- Oral presentation
- Open Access
Loss and Recovery of Vg2Vd2 T cells in HIV/AIDS
© The Author(s) 2005
Published: 8 December 2005
HIV infection results in an early and profound loss of Vg2Vd2 T cells, and this is the only T cell receptor-specific depletion that is common to all individuals with HIV/AIDS. A similar pattern of Vg2Vd2 T cell depletion occurs in mycobacterium infection and during malaria. We hypothesize that the loss of Vg2Vd2 T cells, irrespective of the primary cause for this loss, results in disease acceleration during HIV+ tuberculosis or HIV+ malaria coinfections and also leads to increased incidence of cancer in the context of HIV/AIDS.

§ **REQUIRED WORK**
(A) Per the abstract on Vg2Vd2 T cells in HIV/AIDS, in which two other infections does a similar pattern of Vg2Vd2 T cell depletion occur?
(B) Reproduce the stretch of the abstract from "- Oral presentation" through "context of HIV/AIDS.".

§ **RECORD EXTRACTS**

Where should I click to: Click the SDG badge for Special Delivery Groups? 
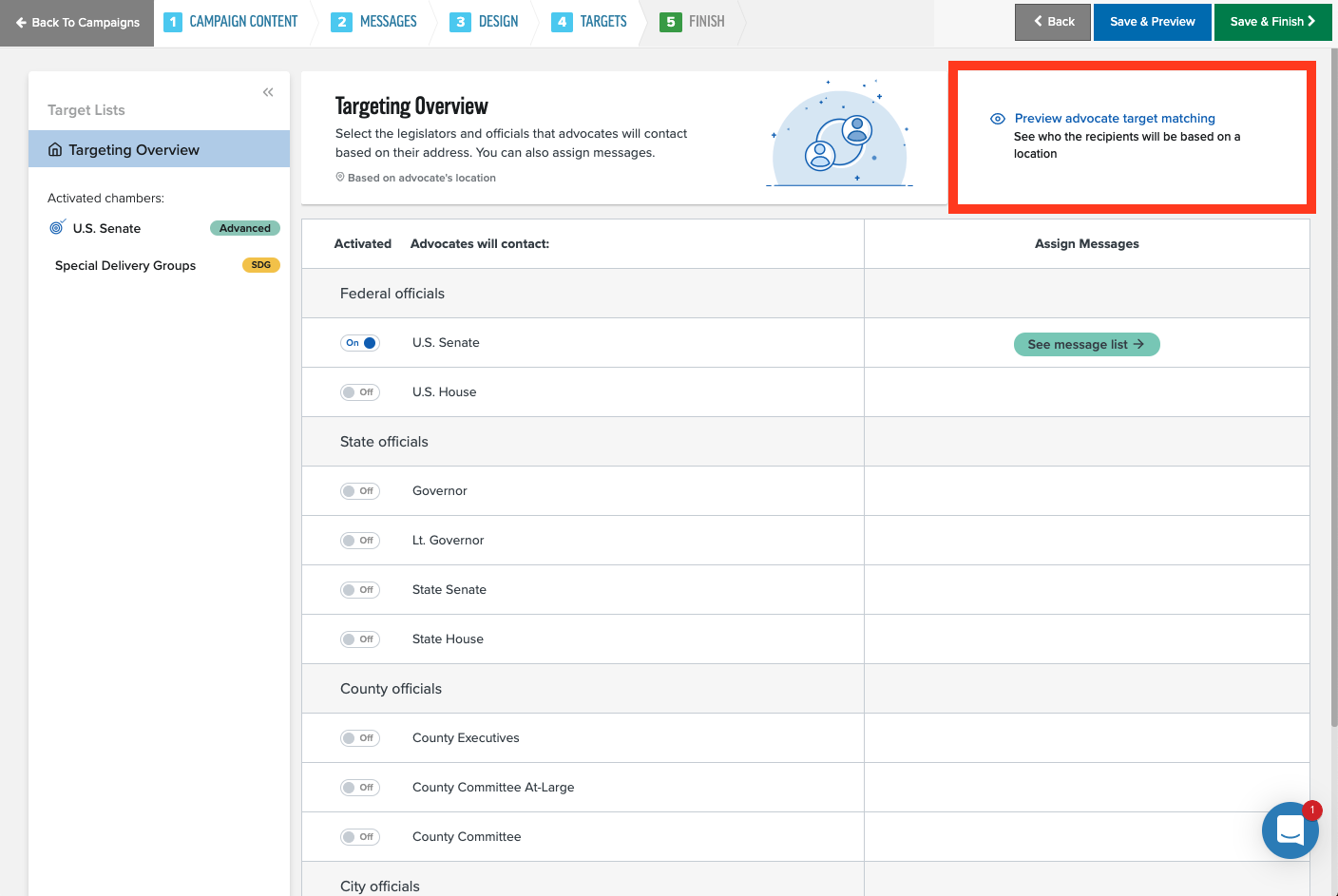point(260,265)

---

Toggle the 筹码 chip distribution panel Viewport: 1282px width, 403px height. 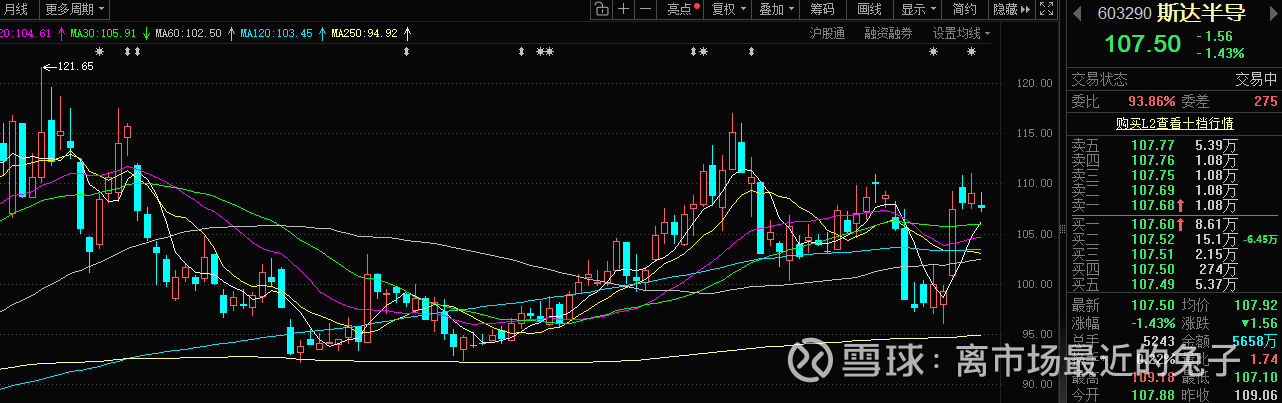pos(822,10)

§ **ANSWERS TO THE EXERCISES**
(A) Mycobacterium infection and malaria.

(B)
- Oral presentation
- Open Access
Loss and Recovery of Vg2Vd2 T cells in HIV/AIDS
© The Author(s) 2005
Published: 8 December 2005
HIV infection results in an early and profound loss of Vg2Vd2 T cells, and this is the only T cell receptor-specific depletion that is common to all individuals with HIV/AIDS. A similar pattern of Vg2Vd2 T cell depletion occurs in mycobacterium infection and during malaria. We hypothesize that the loss of Vg2Vd2 T cells, irrespective of the primary cause for this loss, results in disease acceleration during HIV+ tuberculosis or HIV+ malaria coinfections and also leads to increased incidence of cancer in the context of HIV/AIDS.